Assigned task: If an entry below holds a picture, leave the picture out and print the rest exactly.

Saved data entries
----

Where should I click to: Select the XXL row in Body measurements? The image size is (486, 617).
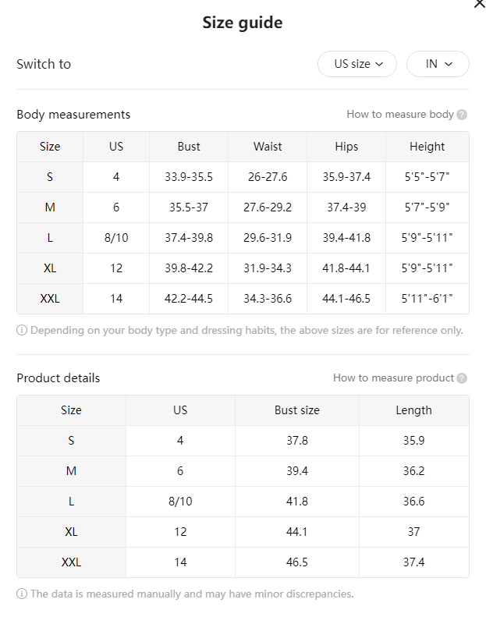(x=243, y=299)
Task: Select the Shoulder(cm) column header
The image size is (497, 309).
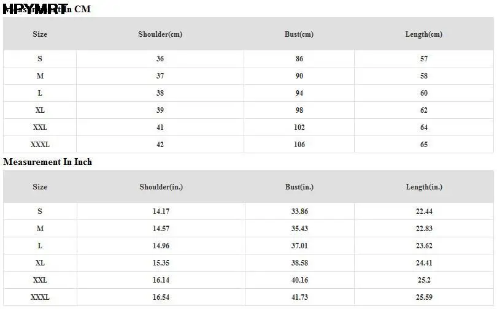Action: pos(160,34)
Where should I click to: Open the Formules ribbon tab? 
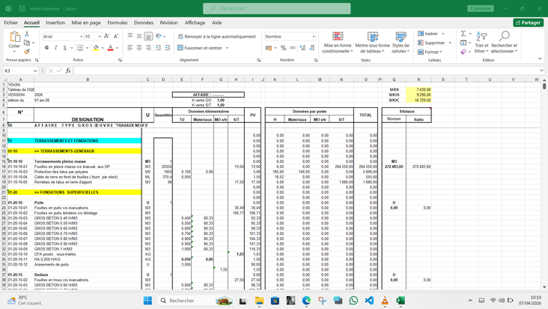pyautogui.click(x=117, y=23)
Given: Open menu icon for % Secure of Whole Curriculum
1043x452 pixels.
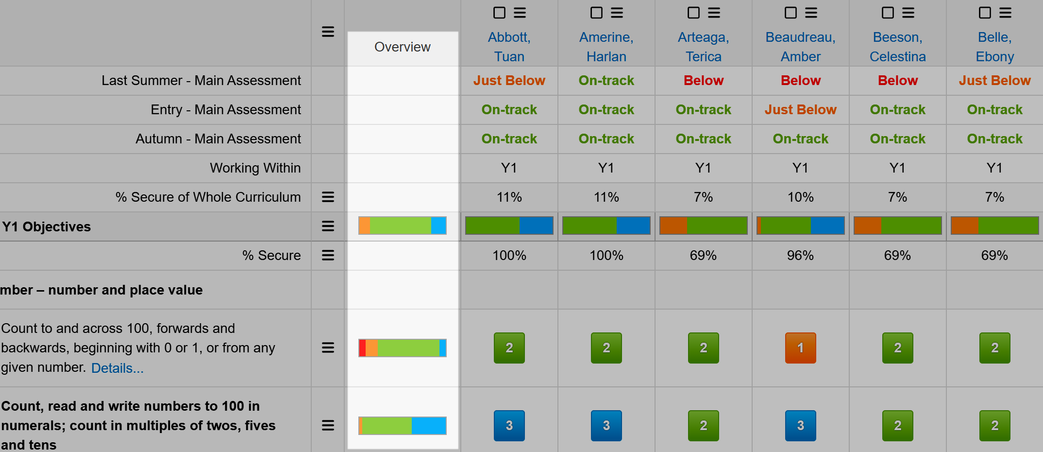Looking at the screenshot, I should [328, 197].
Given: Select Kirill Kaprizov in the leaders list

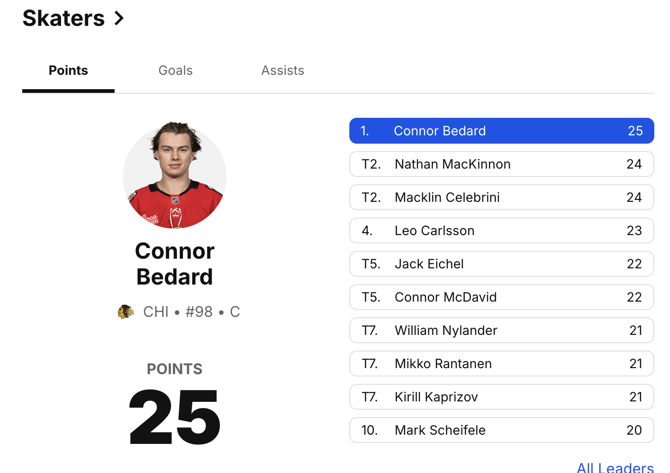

----

Exercise result:
Where should I click to: Select the XXL row in Body measurements? The image size is (486, 617).
(x=243, y=299)
Task: Select the Shoulder(cm) column header
The image size is (497, 309).
Action: pos(160,34)
Where should I click to: Open the Formules ribbon tab? 
pyautogui.click(x=117, y=23)
Given: Open menu icon for % Secure of Whole Curriculum
1043x452 pixels.
Looking at the screenshot, I should [328, 197].
Given: Select Kirill Kaprizov in the leaders list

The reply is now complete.